### [PROBLEM DESCRIPTION]
Retype the entries word for word, starting at the line with "has width=1793, height=1064." and ending with the line with "The width and height of the screenshot is (579, 326).", both included.

(Dataset entries)
(begin)
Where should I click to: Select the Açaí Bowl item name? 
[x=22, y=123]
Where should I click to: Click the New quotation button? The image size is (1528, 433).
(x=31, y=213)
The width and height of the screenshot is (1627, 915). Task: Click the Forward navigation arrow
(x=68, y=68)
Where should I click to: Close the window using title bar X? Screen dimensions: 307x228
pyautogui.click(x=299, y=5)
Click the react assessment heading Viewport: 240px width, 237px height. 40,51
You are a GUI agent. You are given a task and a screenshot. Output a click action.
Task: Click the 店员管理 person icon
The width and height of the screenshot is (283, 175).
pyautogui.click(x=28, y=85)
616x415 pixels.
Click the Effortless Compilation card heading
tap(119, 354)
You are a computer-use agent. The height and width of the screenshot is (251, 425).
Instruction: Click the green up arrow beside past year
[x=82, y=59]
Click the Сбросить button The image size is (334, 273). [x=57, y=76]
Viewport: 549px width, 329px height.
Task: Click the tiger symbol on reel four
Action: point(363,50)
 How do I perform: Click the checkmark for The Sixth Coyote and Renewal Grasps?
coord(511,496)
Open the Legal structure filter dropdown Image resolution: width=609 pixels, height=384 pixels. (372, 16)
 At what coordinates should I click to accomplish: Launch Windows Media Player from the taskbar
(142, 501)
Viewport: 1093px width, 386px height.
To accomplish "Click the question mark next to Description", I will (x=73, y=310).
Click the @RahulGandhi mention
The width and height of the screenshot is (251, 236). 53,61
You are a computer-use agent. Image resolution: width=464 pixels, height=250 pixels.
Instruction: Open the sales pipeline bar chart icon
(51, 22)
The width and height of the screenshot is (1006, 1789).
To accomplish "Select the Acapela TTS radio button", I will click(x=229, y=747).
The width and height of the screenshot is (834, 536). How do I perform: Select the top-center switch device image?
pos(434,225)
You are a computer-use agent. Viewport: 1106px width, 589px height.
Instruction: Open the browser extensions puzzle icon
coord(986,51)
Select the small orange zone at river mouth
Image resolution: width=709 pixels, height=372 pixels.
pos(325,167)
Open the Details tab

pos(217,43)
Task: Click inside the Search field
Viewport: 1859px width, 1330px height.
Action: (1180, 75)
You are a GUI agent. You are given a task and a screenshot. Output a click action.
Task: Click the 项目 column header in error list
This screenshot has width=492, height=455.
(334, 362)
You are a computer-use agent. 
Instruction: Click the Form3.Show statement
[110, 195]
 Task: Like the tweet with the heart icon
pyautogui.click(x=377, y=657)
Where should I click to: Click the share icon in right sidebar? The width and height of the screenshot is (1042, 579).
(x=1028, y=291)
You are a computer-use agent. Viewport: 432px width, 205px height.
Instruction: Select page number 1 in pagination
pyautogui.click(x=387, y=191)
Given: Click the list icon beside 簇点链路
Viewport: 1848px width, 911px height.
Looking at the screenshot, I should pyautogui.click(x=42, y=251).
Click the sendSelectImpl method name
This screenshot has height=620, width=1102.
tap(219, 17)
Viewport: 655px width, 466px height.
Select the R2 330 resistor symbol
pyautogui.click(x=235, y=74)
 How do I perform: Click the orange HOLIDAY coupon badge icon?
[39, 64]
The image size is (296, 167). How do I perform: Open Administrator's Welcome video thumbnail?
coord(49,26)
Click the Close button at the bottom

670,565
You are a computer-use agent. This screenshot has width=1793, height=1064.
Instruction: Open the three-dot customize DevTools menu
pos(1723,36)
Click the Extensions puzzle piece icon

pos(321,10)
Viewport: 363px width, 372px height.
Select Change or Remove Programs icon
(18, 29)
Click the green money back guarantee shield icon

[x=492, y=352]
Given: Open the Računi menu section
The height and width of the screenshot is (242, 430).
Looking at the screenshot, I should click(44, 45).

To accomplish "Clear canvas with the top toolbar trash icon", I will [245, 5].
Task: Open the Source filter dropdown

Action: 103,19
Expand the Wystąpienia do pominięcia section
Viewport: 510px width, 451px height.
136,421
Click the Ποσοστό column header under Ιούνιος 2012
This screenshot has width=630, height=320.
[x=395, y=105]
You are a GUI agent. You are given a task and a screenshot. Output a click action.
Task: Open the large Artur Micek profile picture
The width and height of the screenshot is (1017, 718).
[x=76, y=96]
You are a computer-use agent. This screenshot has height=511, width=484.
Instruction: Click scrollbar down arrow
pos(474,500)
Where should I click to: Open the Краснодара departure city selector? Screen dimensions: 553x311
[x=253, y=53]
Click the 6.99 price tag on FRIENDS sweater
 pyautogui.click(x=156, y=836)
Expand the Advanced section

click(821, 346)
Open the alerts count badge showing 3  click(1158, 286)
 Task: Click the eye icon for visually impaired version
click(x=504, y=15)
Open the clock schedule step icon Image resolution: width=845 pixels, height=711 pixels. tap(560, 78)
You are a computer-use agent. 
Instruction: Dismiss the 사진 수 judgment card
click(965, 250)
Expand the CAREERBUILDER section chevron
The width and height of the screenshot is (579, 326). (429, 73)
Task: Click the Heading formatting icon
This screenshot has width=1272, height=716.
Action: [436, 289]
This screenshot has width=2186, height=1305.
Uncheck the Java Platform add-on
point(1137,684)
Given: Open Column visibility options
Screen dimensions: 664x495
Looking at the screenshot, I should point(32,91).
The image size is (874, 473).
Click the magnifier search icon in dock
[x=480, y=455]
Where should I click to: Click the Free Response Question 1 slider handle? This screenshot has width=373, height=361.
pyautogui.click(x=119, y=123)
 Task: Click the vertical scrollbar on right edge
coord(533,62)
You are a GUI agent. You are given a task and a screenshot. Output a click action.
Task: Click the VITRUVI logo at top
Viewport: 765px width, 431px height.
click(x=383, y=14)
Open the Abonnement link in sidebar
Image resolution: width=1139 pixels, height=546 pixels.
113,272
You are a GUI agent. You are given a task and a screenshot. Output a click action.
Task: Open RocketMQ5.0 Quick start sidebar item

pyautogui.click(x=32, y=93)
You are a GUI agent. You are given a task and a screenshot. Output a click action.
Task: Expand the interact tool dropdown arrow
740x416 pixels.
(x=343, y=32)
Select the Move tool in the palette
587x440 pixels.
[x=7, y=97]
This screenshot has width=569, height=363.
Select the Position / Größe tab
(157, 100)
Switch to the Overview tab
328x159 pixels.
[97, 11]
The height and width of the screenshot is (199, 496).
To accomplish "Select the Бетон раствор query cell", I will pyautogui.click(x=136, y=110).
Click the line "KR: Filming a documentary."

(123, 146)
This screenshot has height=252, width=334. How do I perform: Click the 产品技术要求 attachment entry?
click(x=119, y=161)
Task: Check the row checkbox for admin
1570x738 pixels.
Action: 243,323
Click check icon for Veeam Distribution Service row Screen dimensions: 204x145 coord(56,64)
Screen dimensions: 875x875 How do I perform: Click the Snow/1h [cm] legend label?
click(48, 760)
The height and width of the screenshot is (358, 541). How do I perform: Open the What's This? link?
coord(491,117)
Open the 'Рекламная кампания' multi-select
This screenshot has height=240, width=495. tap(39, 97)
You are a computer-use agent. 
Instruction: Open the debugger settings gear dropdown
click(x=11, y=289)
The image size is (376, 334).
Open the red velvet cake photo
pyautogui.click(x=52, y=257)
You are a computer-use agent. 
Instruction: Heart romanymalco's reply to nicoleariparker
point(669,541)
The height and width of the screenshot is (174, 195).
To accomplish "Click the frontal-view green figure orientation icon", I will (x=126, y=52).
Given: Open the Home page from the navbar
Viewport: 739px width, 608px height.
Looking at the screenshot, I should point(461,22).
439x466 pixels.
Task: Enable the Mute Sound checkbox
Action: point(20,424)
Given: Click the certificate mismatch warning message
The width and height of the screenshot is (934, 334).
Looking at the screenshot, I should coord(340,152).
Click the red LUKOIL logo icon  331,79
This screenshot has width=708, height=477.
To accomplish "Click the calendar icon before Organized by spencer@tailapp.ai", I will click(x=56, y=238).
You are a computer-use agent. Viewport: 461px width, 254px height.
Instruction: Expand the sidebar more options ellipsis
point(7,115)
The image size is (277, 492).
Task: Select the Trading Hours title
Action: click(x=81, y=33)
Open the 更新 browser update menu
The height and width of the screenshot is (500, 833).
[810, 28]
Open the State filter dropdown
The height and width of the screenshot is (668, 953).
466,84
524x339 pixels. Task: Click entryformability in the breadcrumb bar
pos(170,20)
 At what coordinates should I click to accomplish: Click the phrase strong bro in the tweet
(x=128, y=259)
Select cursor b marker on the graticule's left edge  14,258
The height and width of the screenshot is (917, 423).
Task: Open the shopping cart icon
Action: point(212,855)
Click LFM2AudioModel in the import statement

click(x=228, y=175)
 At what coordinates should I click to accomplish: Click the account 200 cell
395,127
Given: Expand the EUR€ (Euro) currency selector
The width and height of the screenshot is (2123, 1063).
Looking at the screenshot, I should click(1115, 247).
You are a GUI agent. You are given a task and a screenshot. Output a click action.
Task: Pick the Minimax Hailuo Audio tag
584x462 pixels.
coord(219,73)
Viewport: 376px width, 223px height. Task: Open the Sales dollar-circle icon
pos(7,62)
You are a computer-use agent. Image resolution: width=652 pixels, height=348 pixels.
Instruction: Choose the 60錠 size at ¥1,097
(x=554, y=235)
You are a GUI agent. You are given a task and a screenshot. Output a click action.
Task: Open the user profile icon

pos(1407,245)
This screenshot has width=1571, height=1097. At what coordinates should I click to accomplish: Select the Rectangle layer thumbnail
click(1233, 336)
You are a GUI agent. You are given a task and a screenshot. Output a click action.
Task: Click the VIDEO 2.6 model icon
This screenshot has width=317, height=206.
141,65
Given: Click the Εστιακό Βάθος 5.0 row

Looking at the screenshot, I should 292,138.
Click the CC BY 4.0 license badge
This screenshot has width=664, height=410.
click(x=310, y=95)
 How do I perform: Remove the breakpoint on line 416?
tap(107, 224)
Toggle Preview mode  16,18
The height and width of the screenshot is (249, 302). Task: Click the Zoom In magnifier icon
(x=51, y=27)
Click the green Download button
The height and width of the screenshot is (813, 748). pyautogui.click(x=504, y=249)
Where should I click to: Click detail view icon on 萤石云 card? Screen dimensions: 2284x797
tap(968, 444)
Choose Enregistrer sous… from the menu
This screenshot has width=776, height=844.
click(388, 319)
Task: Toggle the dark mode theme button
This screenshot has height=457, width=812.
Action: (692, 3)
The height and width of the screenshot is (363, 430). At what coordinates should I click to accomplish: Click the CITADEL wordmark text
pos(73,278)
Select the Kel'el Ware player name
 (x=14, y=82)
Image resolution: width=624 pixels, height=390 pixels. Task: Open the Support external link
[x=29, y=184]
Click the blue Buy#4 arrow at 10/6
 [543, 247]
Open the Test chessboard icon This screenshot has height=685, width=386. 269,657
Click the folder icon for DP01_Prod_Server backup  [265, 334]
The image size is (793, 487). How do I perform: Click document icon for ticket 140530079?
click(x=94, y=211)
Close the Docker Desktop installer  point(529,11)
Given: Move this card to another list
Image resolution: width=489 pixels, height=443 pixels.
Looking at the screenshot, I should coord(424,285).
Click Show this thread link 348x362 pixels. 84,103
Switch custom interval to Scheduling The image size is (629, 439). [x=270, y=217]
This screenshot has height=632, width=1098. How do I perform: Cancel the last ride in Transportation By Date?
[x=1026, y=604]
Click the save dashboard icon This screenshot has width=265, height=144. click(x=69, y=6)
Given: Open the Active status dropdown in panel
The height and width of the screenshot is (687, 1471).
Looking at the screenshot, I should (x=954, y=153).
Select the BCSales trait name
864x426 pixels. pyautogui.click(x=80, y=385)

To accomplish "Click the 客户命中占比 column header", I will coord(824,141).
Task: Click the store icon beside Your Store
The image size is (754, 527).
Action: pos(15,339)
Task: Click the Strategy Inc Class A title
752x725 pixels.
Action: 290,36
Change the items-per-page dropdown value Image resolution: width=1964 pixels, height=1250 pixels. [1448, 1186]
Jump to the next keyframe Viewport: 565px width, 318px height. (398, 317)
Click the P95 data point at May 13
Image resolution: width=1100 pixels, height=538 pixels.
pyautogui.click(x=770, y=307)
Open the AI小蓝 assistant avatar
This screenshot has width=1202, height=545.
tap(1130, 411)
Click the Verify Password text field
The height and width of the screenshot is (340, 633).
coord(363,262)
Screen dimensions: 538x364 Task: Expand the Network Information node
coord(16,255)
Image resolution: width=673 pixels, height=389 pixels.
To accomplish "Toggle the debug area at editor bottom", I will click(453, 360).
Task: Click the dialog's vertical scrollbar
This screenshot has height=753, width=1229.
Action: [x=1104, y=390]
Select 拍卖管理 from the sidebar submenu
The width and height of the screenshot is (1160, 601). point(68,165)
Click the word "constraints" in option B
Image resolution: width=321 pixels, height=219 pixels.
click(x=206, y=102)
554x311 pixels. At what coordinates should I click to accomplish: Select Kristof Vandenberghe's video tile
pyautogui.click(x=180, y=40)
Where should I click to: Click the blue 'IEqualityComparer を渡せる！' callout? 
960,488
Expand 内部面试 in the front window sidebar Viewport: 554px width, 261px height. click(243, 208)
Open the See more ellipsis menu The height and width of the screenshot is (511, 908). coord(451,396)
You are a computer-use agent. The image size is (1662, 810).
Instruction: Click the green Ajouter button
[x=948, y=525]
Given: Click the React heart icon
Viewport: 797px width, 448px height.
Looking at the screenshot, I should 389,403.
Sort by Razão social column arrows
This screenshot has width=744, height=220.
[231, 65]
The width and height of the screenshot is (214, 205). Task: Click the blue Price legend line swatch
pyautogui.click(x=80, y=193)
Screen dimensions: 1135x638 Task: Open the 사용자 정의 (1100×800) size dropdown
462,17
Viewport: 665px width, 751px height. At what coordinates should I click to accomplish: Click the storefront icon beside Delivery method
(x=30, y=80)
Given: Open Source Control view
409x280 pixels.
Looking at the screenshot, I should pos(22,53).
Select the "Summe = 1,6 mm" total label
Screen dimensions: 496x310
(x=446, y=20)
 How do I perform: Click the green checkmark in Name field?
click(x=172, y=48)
(end)
### [TASK RESULT]
You are a computer-use agent. This screenshot has width=1793, height=1064.
Instruction: Open the three-dot customize DevTools menu
pos(1723,36)
Click the Extensions puzzle piece icon

pos(321,10)
Viewport: 363px width, 372px height.
Select Change or Remove Programs icon
(18, 29)
Click the green money back guarantee shield icon

[x=492, y=352]
Given: Open the Računi menu section
The height and width of the screenshot is (242, 430).
Looking at the screenshot, I should click(44, 45).

To accomplish "Clear canvas with the top toolbar trash icon", I will [245, 5].
Task: Open the Source filter dropdown

Action: 103,19
Expand the Wystąpienia do pominięcia section
Viewport: 510px width, 451px height.
136,421
Click the Ποσοστό column header under Ιούνιος 2012
This screenshot has width=630, height=320.
[x=395, y=105]
You are a GUI agent. You are given a task and a screenshot. Output a click action.
Task: Open the large Artur Micek profile picture
The width and height of the screenshot is (1017, 718).
[x=76, y=96]
You are a computer-use agent. This screenshot has height=511, width=484.
Instruction: Click scrollbar down arrow
pos(474,500)
Where should I click to: Open the Краснодара departure city selector? Screen dimensions: 553x311
[x=253, y=53]
Click the 6.99 price tag on FRIENDS sweater
 pyautogui.click(x=156, y=836)
Expand the Advanced section

click(821, 346)
Open the alerts count badge showing 3  click(1158, 286)
 Task: Click the eye icon for visually impaired version
click(x=504, y=15)
Open the clock schedule step icon Image resolution: width=845 pixels, height=711 pixels. tap(560, 78)
You are a computer-use agent. 
Instruction: Dismiss the 사진 수 judgment card
click(965, 250)
Expand the CAREERBUILDER section chevron
The width and height of the screenshot is (579, 326). (429, 73)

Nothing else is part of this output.